====== Listing ======

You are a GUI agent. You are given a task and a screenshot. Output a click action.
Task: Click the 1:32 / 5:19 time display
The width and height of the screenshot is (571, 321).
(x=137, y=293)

======
====== Listing ======

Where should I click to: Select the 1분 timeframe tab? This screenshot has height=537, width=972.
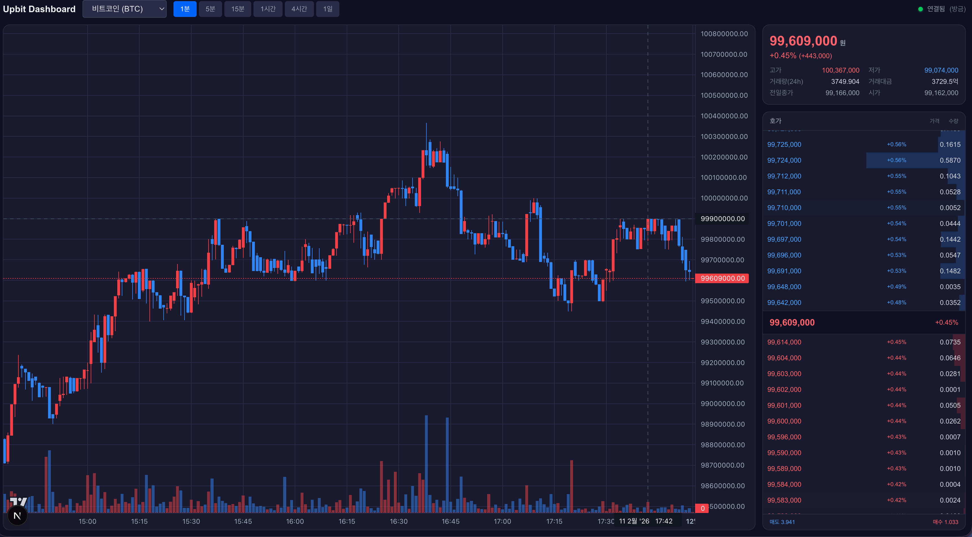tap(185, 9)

======

Return each line of the items above that contains the string "height". Matching is case-sensitive.

● Full answer:
The width and height of the screenshot is (571, 321).
Where should I click to: Select the 1분 timeframe tab? This screenshot has height=537, width=972.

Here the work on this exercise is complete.